Work instruction: All of the data that follows is to be printed exactly, without pictures.

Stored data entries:
============

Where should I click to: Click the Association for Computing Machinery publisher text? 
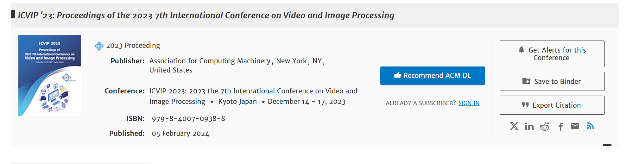tap(210, 61)
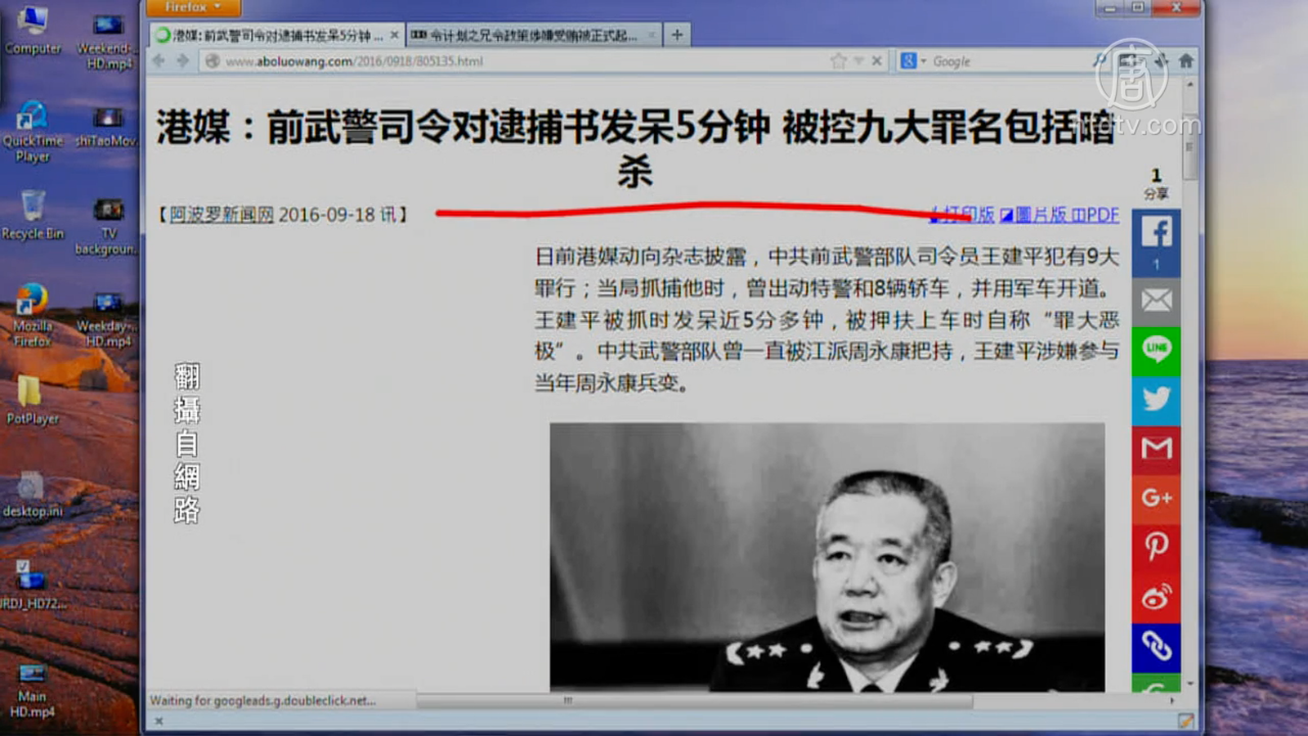The height and width of the screenshot is (736, 1308).
Task: Share to Weibo
Action: click(1156, 597)
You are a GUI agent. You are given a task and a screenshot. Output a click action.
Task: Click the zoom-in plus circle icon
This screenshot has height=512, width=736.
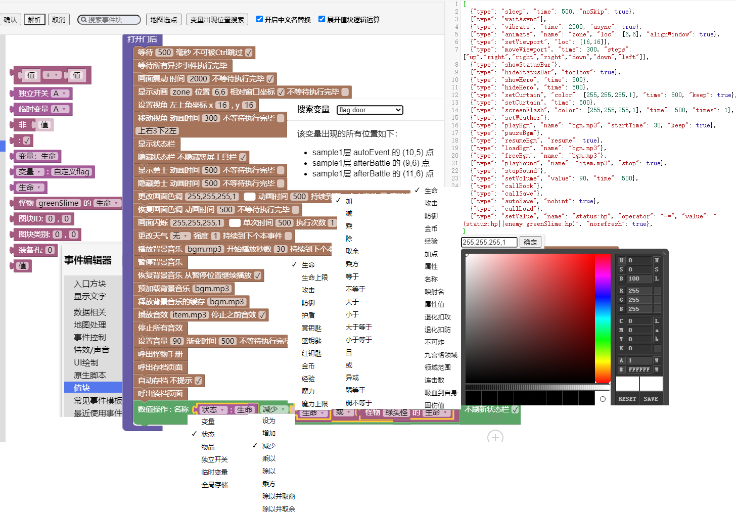point(495,437)
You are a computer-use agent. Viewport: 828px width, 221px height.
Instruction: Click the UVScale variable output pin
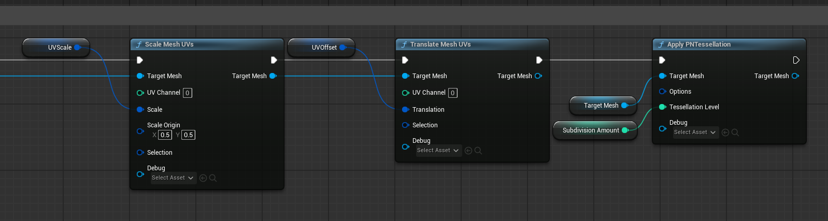(77, 48)
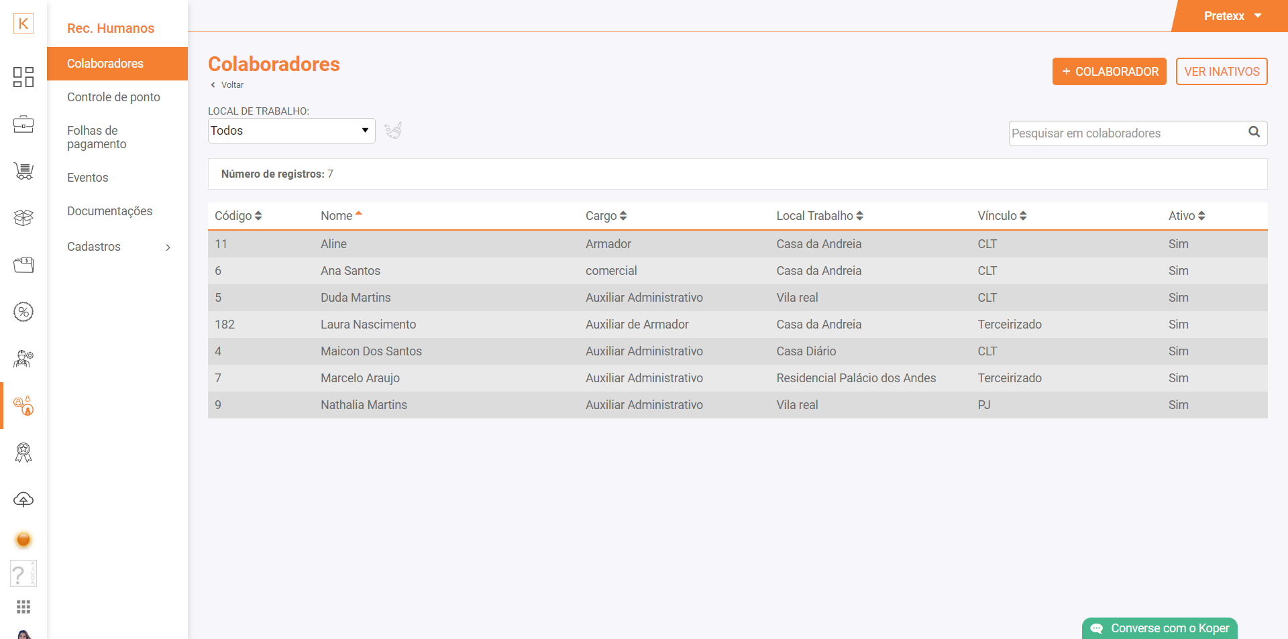Toggle sort order on Nome column
The image size is (1288, 639).
click(341, 216)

============

Output for this exercise:
Where should I click to: Click the Association for Computing Machinery publisher text? 
tap(210, 61)
The height and width of the screenshot is (736, 1308).
Task: Share to Weibo
Action: click(1156, 597)
You are a GUI agent. You are given a task and a screenshot. Output a click action.
Task: Click the zoom-in plus circle icon
This screenshot has height=512, width=736.
point(495,437)
You are a computer-use agent. Viewport: 828px width, 221px height.
Instruction: Click the UVScale variable output pin
(77, 48)
Toggle sort order on Nome column
The image size is (1288, 639).
click(341, 216)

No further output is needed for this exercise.